Selection:
Greg Mitchell's Blog, page 180

November 10, 2013

"60 Minutes": Out Foxed?

My new piece at The Nation on submerged angle in "60 Minutes" fiasco: head of CBS News, David Rhodes, helped run Fox News for years.  And recall, just a month ago, they ran that hatchet job on allegedly false disability claims.  Need we add that Rhodes' vp of programming produced Joe Scarborough's old show at MSNBC--and then Morning Joe.

UPDATE #4  Lara Logan tonight on the show did 90-second "we're sorry" again and added absolutely nothing new.  See her do it here

UPDATE #3  Craig Silverman, the "Regret the Error" scribe, with lengthy and valuable assessment of what's similar and what's different in the Dan Rather and Lara Logan episodes.

UPDATE #2:  Great post here by Digby on a Lara Logan speech one year ago (and see video) where she exposed herself as a raging, biased hawk on exacting revenge for the Benghazi attack.  Digby also looks at other Logan statements about Libya and Afghanistan, showing that likely her own bias led to not asking right questions on her star "source."   Logan even admits that her boss had to remind her that she was seek the truth and not merely trying to prove her own views.

Extracted information:
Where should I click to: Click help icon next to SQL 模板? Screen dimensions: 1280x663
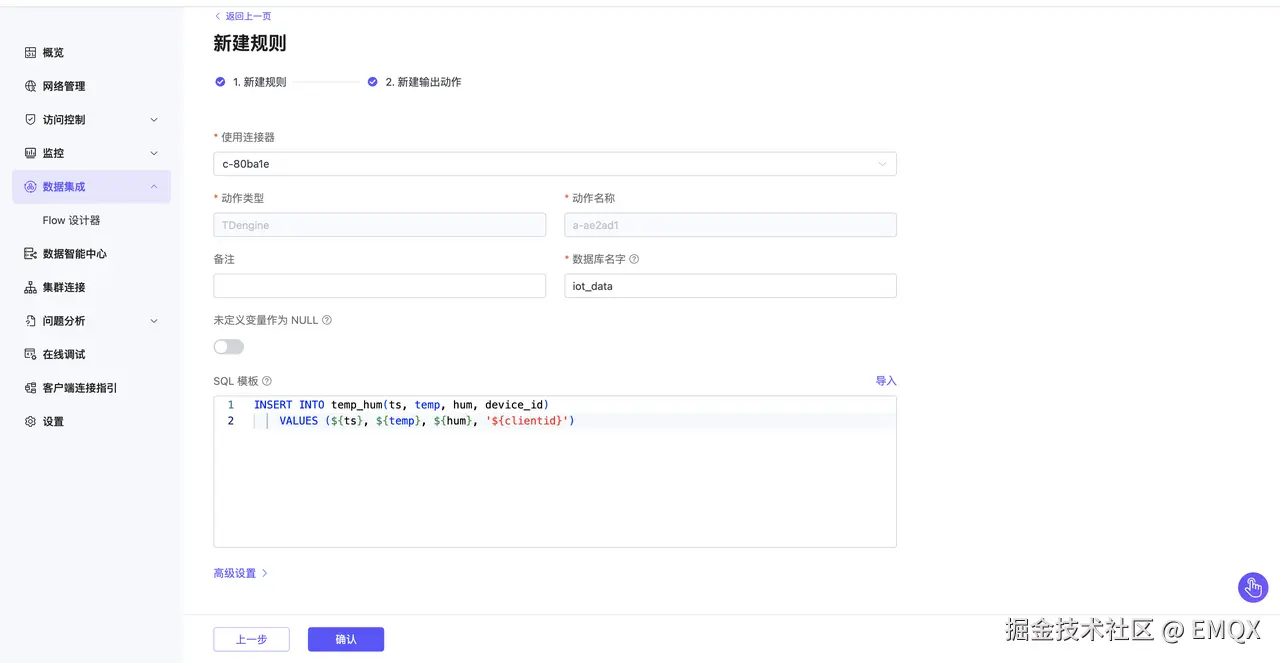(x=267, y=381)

...

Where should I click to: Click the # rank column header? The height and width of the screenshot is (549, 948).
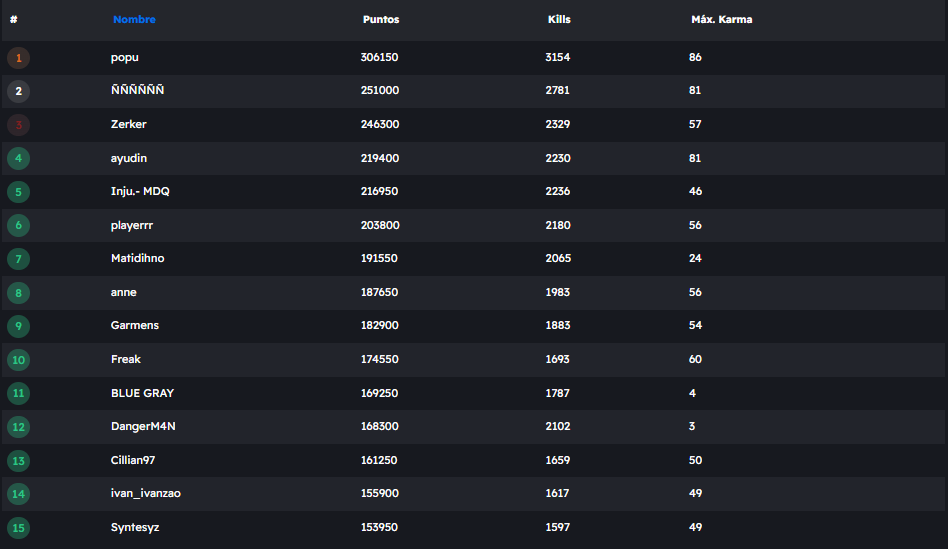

Exercise requirements:
(1) Retype the passage from the blog post on "60 Minutes," starting with "Greg Mitchell's Blog, page" and going on through "Lara Logan episodes.".
(2) According to the blog post on "60 Minutes," who heads CBS News?

Solutions to the tasks:
(1)
Greg Mitchell's Blog, page 180

November 10, 2013

"60 Minutes": Out Foxed?

My new piece at The Nation on submerged angle in "60 Minutes" fiasco: head of CBS News, David Rhodes, helped run Fox News for years.  And recall, just a month ago, they ran that hatchet job on allegedly false disability claims.  Need we add that Rhodes' vp of programming produced Joe Scarborough's old show at MSNBC--and then Morning Joe.

UPDATE #4  Lara Logan tonight on the show did 90-second "we're sorry" again and added absolutely nothing new.  See her do it here

UPDATE #3  Craig Silverman, the "Regret the Error" scribe, with lengthy and valuable assessment of what's similar and what's different in the Dan Rather and Lara Logan episodes.

(2) David Rhodes